INFORMATION SUPPLIED:
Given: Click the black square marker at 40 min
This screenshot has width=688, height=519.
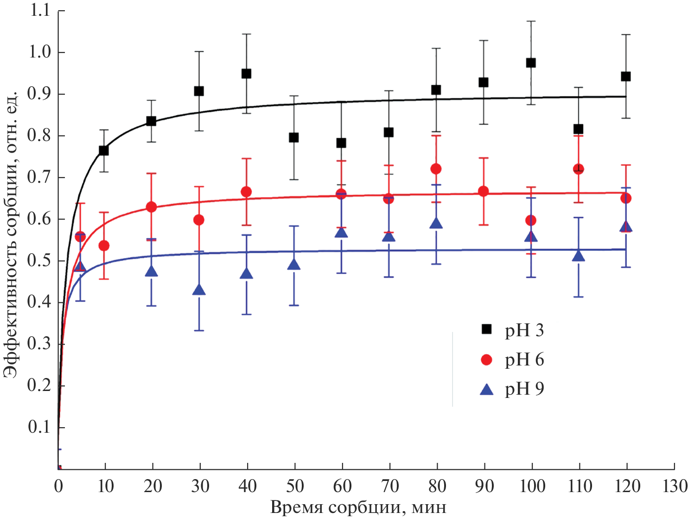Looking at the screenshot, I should [x=246, y=74].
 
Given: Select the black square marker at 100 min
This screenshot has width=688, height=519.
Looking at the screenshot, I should [x=531, y=63].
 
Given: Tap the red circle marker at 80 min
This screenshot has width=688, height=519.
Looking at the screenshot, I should [x=436, y=169].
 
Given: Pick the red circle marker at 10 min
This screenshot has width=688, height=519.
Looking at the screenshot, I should [x=104, y=245].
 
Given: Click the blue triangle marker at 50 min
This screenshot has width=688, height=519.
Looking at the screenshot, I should [x=293, y=265].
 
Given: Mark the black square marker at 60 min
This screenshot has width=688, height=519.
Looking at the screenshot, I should [x=341, y=143].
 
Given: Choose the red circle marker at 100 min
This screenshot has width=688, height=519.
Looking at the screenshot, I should [x=531, y=220].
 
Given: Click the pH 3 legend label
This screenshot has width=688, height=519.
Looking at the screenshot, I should [x=524, y=330].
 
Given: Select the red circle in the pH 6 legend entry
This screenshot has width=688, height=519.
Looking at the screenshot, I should [x=486, y=359].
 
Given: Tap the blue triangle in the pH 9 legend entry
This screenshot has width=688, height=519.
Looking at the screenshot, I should [x=486, y=389].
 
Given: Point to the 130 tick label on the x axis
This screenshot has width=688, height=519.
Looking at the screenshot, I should [x=675, y=486].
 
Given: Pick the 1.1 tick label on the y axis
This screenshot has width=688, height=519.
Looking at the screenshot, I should [x=40, y=11].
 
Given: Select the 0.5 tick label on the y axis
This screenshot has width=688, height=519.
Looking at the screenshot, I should [x=40, y=261].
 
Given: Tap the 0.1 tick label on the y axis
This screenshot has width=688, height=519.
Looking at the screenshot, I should [x=40, y=427].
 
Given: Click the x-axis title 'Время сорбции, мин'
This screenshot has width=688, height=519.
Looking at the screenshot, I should [x=358, y=507].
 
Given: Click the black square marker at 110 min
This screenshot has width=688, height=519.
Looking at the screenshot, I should [x=578, y=129].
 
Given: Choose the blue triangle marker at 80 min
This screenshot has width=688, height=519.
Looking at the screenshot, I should [x=436, y=224].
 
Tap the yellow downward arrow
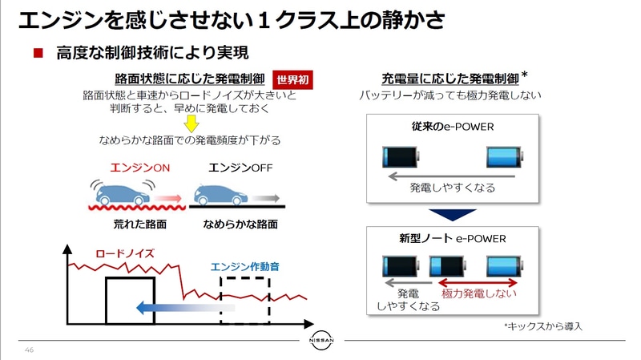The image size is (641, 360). pos(191,123)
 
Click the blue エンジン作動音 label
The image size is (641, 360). pos(244,267)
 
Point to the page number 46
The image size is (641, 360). pos(30,350)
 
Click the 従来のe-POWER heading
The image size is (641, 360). pos(452,127)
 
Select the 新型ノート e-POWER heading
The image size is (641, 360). pos(452,238)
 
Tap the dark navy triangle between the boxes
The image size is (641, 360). pos(453,212)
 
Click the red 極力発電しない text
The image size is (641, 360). pos(478,293)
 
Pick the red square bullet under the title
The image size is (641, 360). pos(37,54)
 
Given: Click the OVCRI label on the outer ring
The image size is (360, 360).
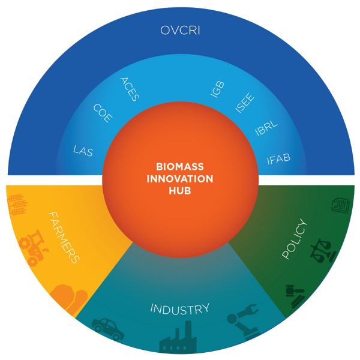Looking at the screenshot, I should coord(180,29).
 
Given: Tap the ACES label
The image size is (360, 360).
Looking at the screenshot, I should coord(130,89).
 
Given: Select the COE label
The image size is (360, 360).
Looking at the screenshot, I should coord(102,113).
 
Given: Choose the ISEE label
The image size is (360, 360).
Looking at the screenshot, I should coord(244,103).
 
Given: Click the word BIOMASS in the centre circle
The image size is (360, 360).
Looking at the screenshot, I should coord(180,166).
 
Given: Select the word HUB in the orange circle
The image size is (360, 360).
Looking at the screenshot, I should coord(180,193).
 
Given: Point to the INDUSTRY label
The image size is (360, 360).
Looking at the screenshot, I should coord(180,310).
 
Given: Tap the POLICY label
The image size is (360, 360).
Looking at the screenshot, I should coord(294,240).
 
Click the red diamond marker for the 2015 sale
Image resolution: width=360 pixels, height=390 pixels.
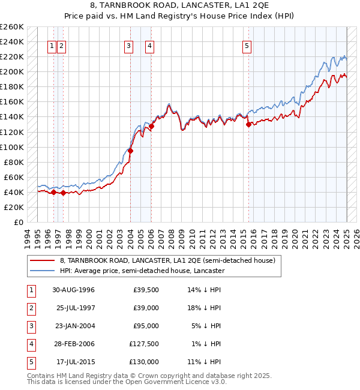coord(248,125)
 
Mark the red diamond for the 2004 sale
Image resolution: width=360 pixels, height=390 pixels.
coord(130,151)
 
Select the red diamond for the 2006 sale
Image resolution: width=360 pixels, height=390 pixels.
coord(152,126)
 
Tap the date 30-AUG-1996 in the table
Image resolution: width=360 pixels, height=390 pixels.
coord(74,290)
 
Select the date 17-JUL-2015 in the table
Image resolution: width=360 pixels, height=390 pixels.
coord(76,362)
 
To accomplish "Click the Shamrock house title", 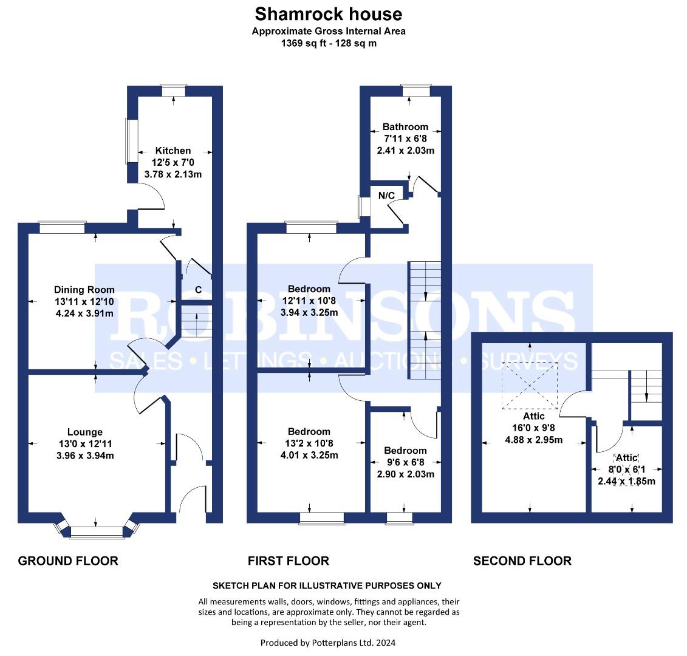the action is coord(329,14).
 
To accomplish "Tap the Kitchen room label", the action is coord(173,151).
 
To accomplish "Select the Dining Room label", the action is coord(84,290).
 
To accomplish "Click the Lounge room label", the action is coord(85,432).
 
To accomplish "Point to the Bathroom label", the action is coord(405,127).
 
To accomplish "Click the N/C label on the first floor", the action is coord(386,196).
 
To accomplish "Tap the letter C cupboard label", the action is coord(199,290).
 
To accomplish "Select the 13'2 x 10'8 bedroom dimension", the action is coord(309,443).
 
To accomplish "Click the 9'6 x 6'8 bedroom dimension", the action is coord(405,462).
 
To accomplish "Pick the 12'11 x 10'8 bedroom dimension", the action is coord(309,301).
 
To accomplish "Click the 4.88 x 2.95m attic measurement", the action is coord(534,440).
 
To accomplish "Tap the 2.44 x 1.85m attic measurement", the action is coord(626,481).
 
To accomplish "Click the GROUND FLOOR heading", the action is coord(68,561).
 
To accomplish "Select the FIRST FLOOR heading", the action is coord(289,561).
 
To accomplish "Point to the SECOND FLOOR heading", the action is coord(522,561).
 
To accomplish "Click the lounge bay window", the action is coord(97,530).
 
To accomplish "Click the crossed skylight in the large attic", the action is coord(530,386).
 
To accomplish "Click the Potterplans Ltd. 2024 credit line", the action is coord(328,643).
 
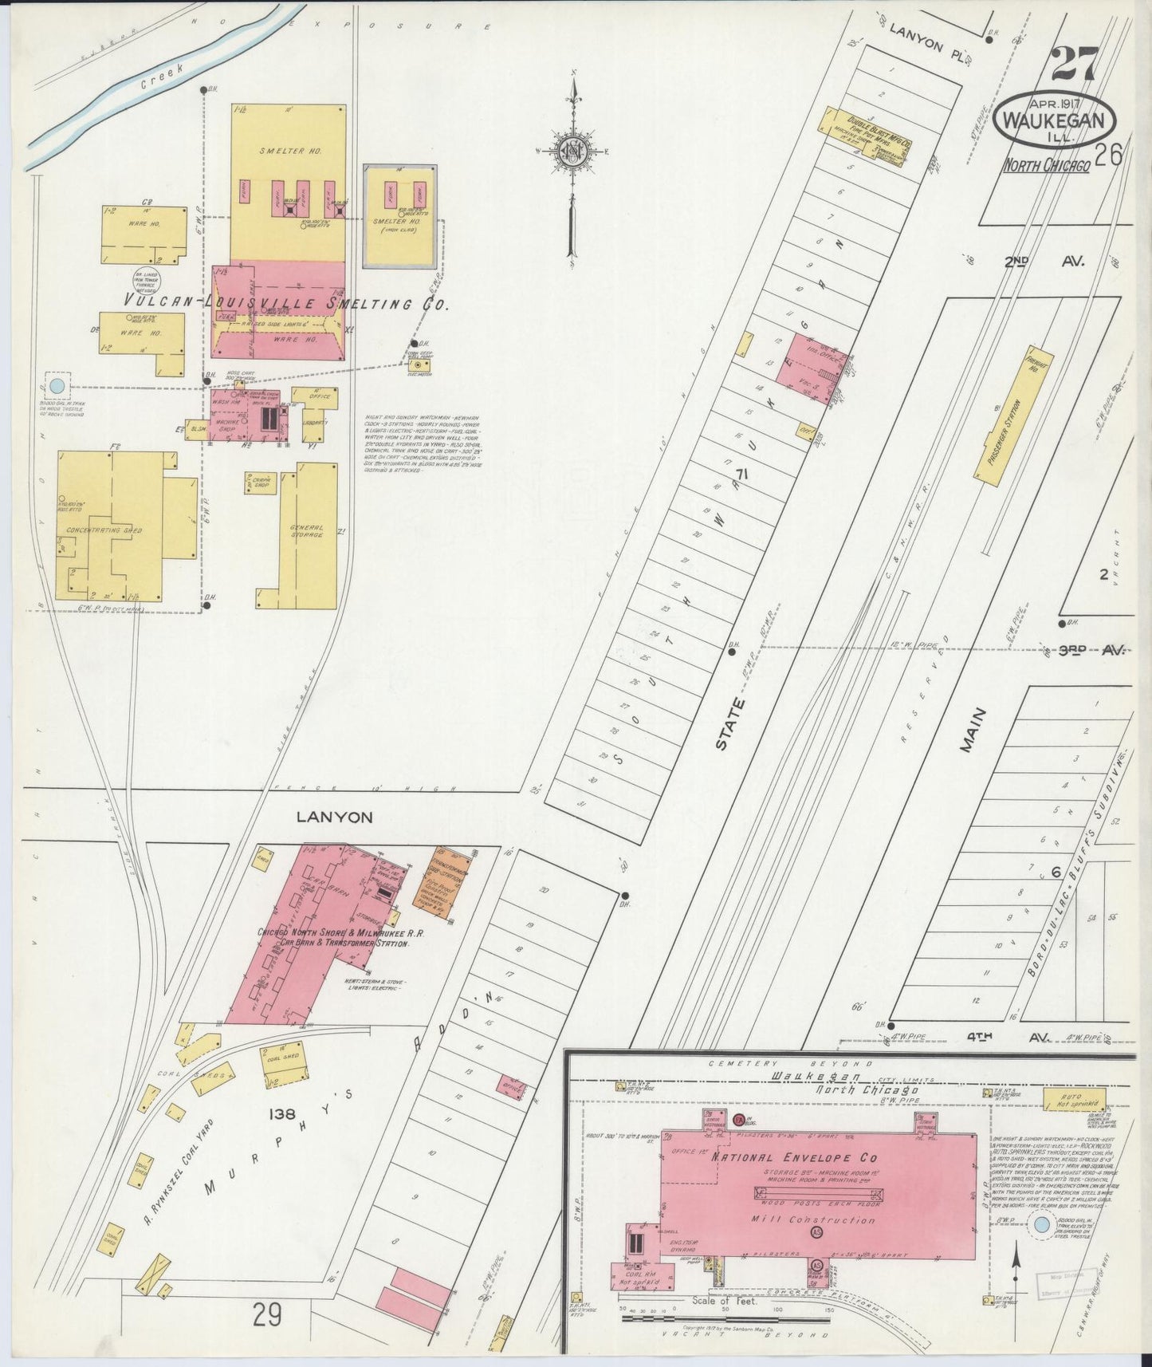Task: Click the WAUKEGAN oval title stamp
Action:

TASK DIRECTIONS: Can you copy out the items word for word, starting at the line that contains "Pick the red square bullet under the title" and ending at the line that contains "The image size is (641, 360). pos(37,54)"?

WORKED SOLUTION:
Pick the red square bullet under the title
The image size is (641, 360). pos(37,54)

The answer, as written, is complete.